- [PARTS OF THE EXERCISE]:
a - In the passage on blame and responsibility, what position does the writer hold at the law school?
b - Continue the passage on blame and responsibility from where it stops.

- [TEXT SECTION]:
· · · · ·

One of the annoying things about believing in free will and individual responsibility is the difficulty of finding somebody to blame your problems on. And when you do find somebody, it’s remarkable how often his picture turns up on your driver’s license. P.J. O’Rourke
A hard lesson to learn for some people is that failure is only a bad thing if you try to cover it up or blame someone else. As a Dean in charge of disciplinary matters in law school, I encounter students who are not unlike many of the clients I represented, as their defense counsel, for criminal charges. It always amazes me how many of the issues that arise concerning cheating could be easily resolved if the students involved simply owned up to the behavior alleged. Then we move on with the consequence phase of the process without a lot of fuss. Instead, they mount defenses that are full of holes or claim someone else was responsible for behavior that forced them to engage in prohibited conduct. In the process, they expend tremendous amounts of emotional capital and, in the end, most of them are found to be responsible anyway.
Why is this?

· · · · ·

- [LISTED RECORDS]:

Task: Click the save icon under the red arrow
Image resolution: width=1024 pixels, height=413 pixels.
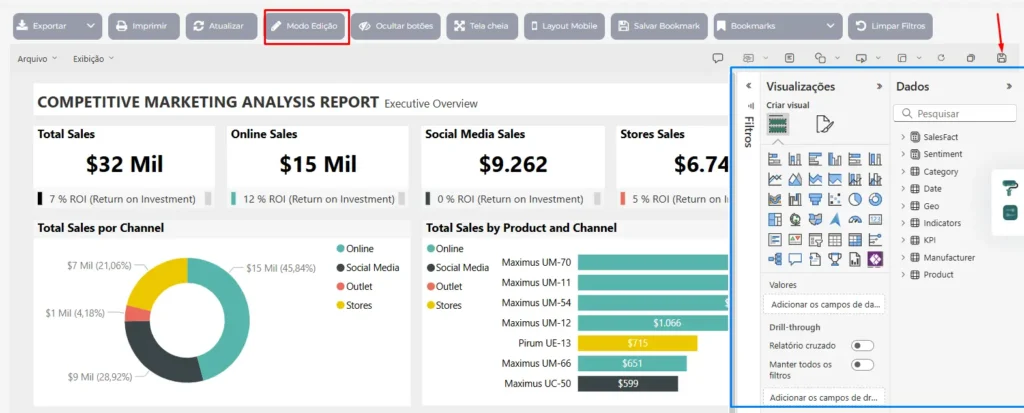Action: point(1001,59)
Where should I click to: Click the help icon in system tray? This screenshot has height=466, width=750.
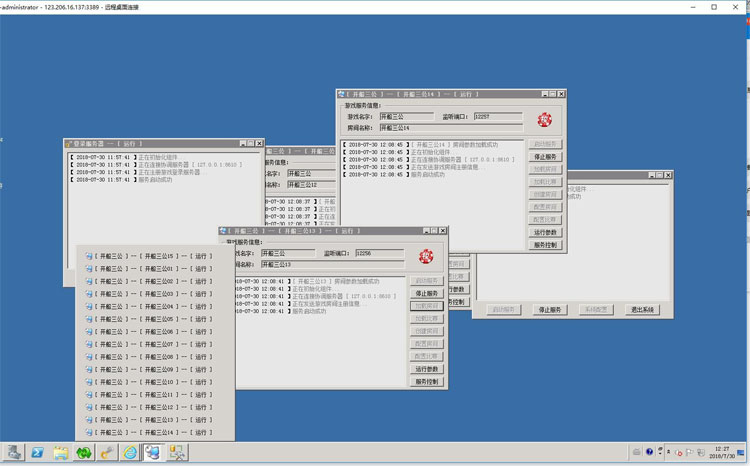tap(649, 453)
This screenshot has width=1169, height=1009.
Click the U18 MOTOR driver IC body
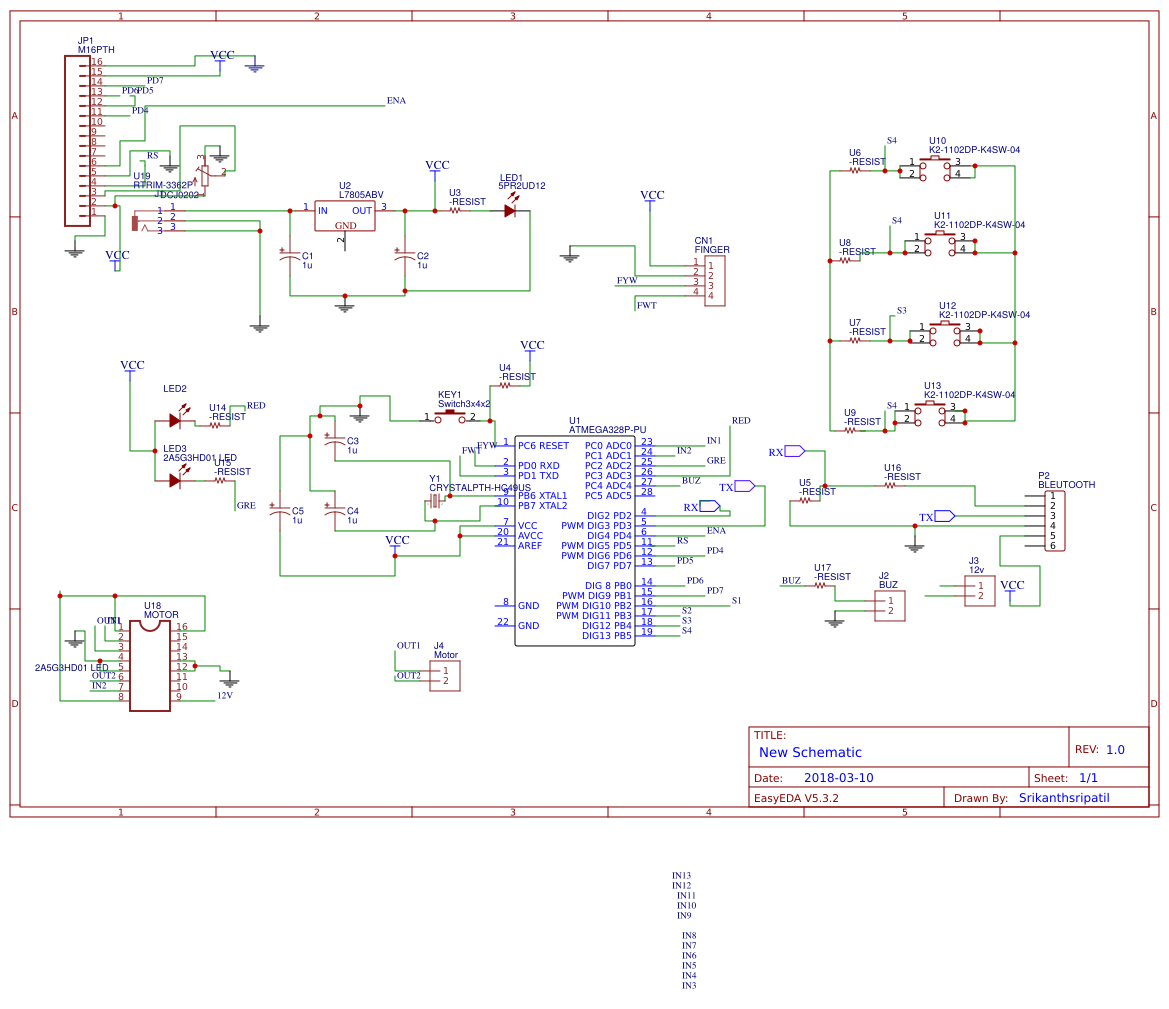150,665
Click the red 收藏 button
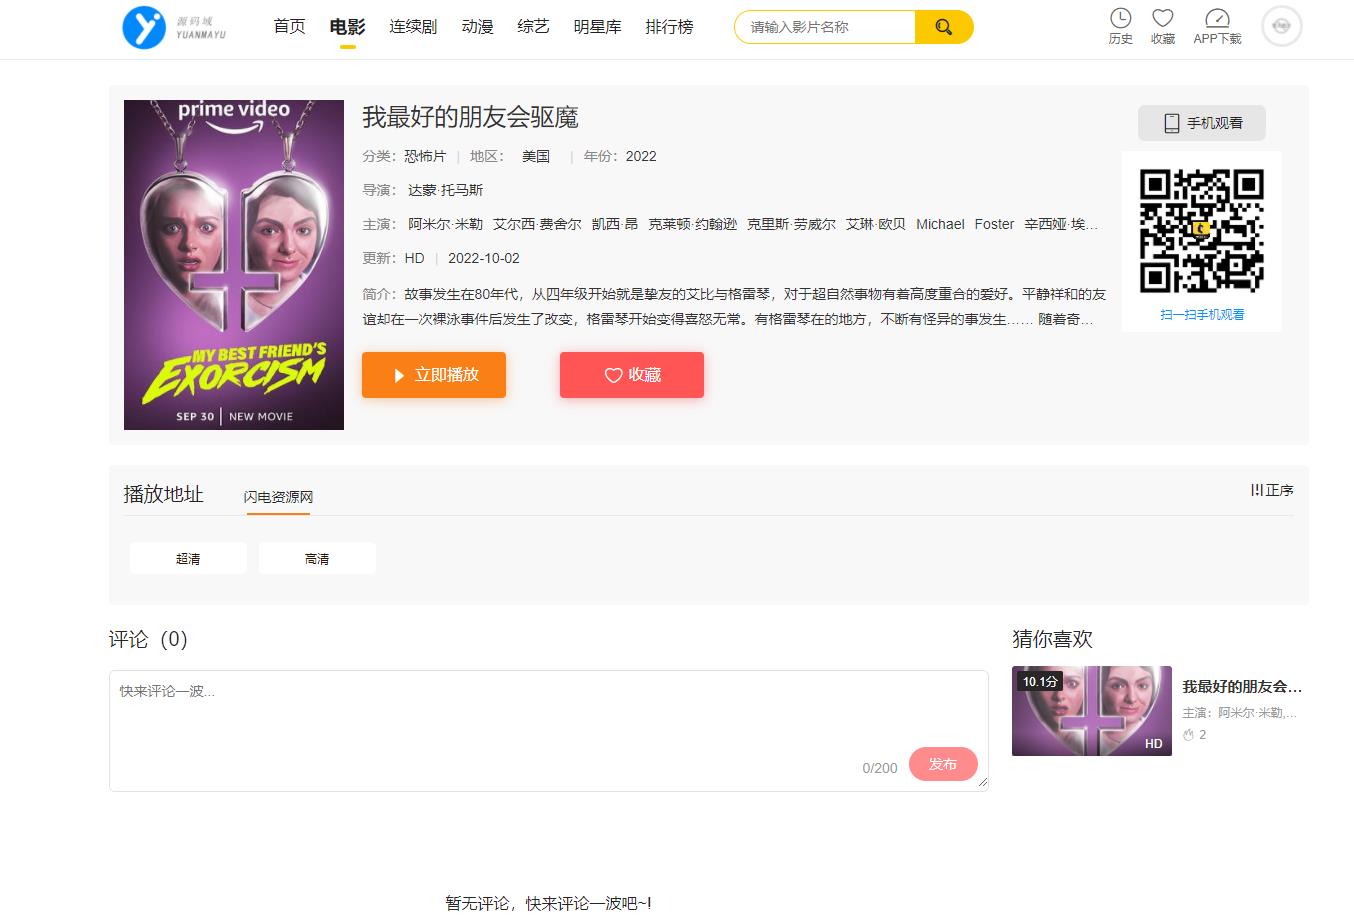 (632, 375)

· · · · ·

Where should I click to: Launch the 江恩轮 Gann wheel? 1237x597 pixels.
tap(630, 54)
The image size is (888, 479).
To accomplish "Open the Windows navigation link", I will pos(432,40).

· · · · ·

- [EXERCISE RESULTS]:
a - Dean in charge of disciplinary matters.

b -
It is human nature to minimize our faults and emphasize our positive attributes. But the pressure placed upon many millennials to succeed in life is partially the product of limited self-confidence, and the FEAR, by them and their parents that they will EVER SEE same opportunities that my generation experienced. We “picked the low hanging fruit” and had advantages of a valuable dollar, with pensions, and Social Security at the ready to feather our nest in our later years. Millennials and younger generations don’t see their future success as guaranteed. In fact, they are very anxious and concerned that the economy might collapse like we have seen in Greece or other developed countries. And they don’t believe Social Security or pensions will be in place to secure their future retirement. That fear fuels many of their activities and the competitive spirit that they display, in my opinion. And the end justifies the means – even if those means include cheating.
Don’t get me wrong, I don’t condone cheating or shortcuts. I believe understanding those fears requires a different approach to address the problem. Only then can we hope to change behavior. Within organizations, businesses, and academic institutions we need to help those inclined to cheat understand that they are only cheating themselves. Not making the mark is not failure. What counts is that you gave it your best effort. If you fail and tried your best, then you should take pride in your failure as the first step in reaching success. The more you try and fail, but continue to try, should be the measure of your success. These are the people who will ultimately be the greatest successes in life. Because they are persistent and motivated. But making excuses or taking shortcuts is a guaranteed path to failure, both in life and in your own self-esteem.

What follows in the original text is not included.